Hermínio Loureiro suspeita de atropelo de competências do CMP, que herdou funções que cabiam às extintas autoridades metropolitanas de transportes. Além disso, refere que havia um "acordo" para que as Câmaras tivessem competências para concessionar algumas linhas de autocarros fora da cidade do Porto.

Mas o despacho publicado na época estival aditou essas zonas à concessão da STCP. Na prática, o que sucedeu foi alargar a área de concessão da sociedade, à revelia das Câmaras Municipais, que será agora colocada a concurso e torna mais atrativo o atual concurso. O autarca foi duro para a administração da transportadora pública. "O silêncio dos dirigentes da STCP é preocupante e ensurdecedor", acusa Hermínio Loureiro.

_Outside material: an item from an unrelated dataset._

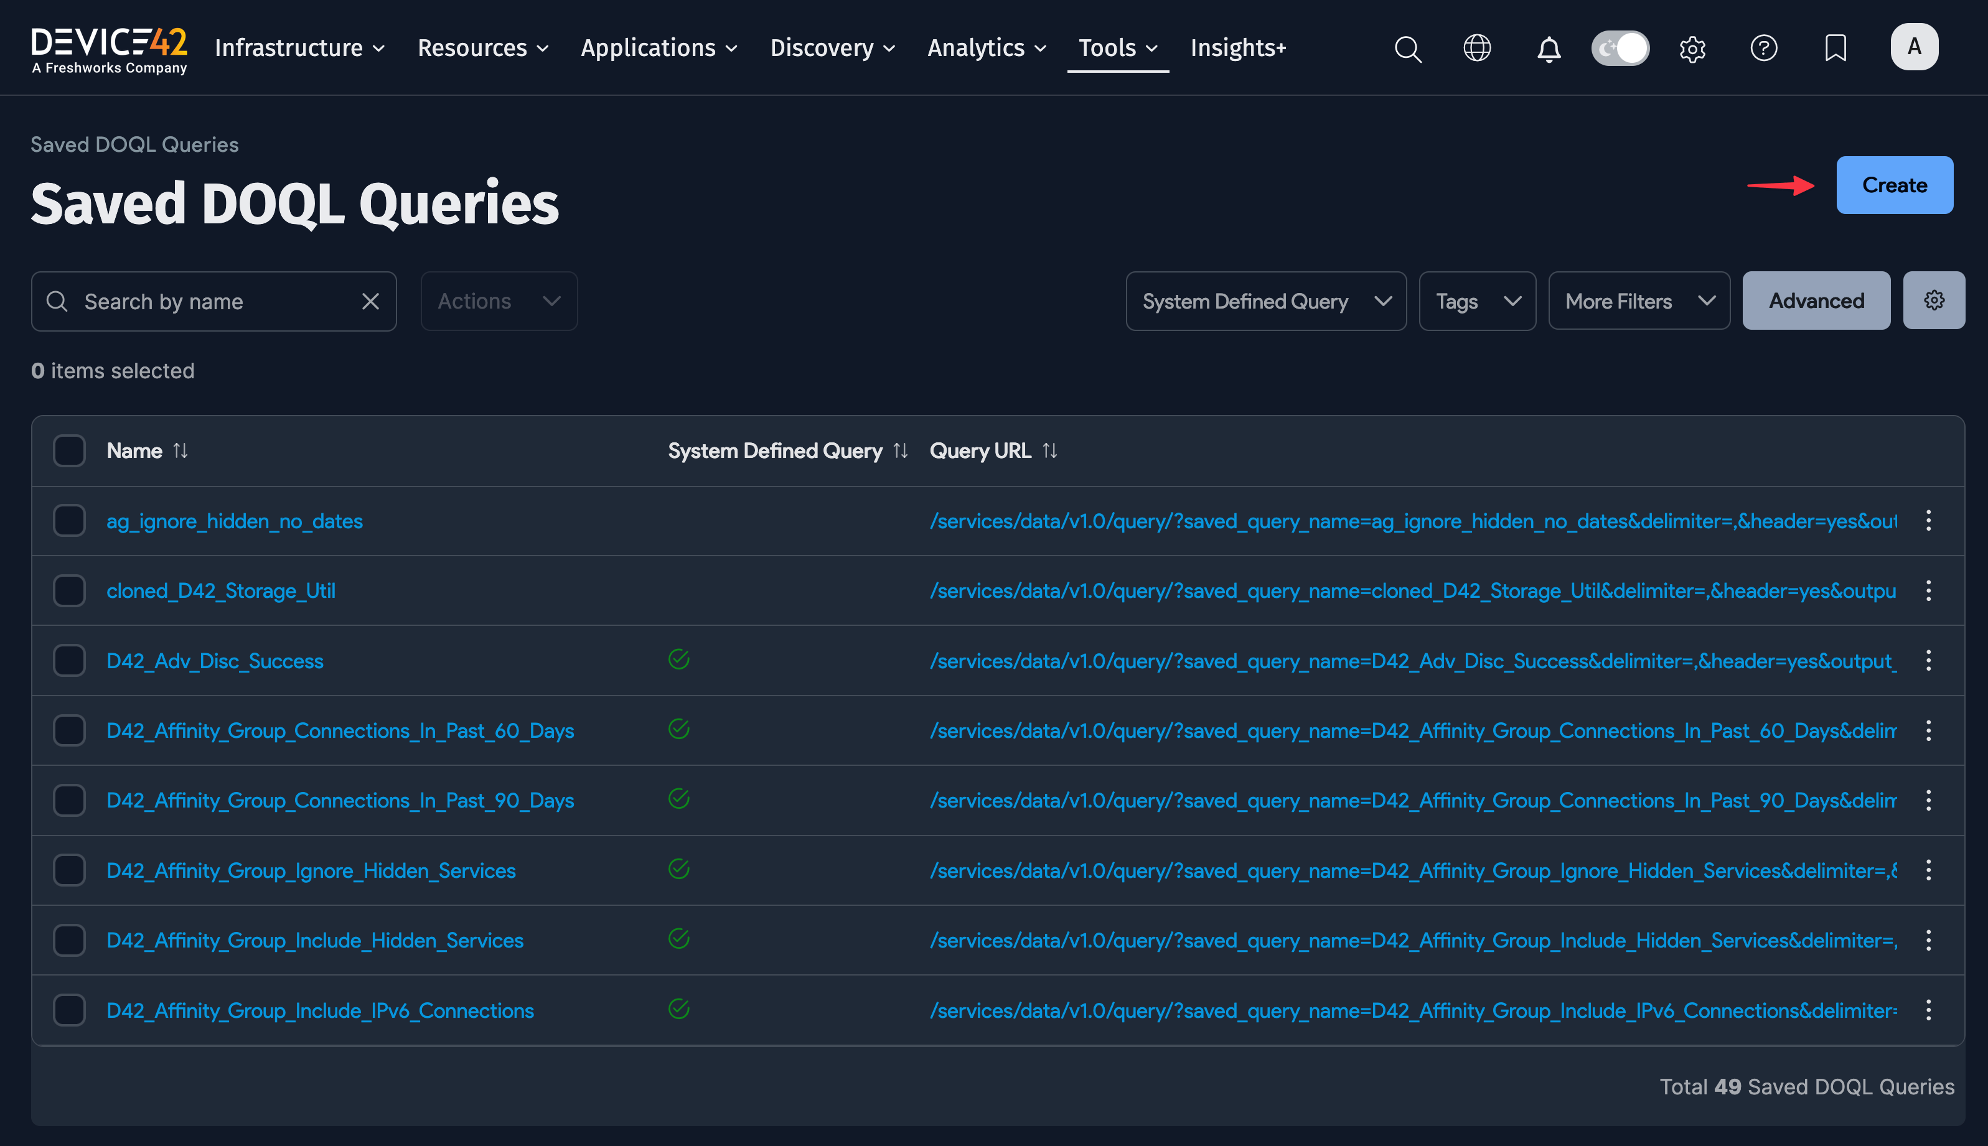Expand the Actions dropdown
This screenshot has width=1988, height=1146.
498,301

A reunião, limitada aos presidentes dos municípios onde operam o Metro do Porto e a STCP serviu para os autarcas mostrarem novamente que estão frontalmente contra a política de transportes do governo para a AMP. Depois do Porto, Matosinhos e Gondomar são os municípios que mais dependem da oferta desses serviços. Nos restantes concelhos vizinhos do Porto, são os operadores privados que dominam o mercado rodoviário.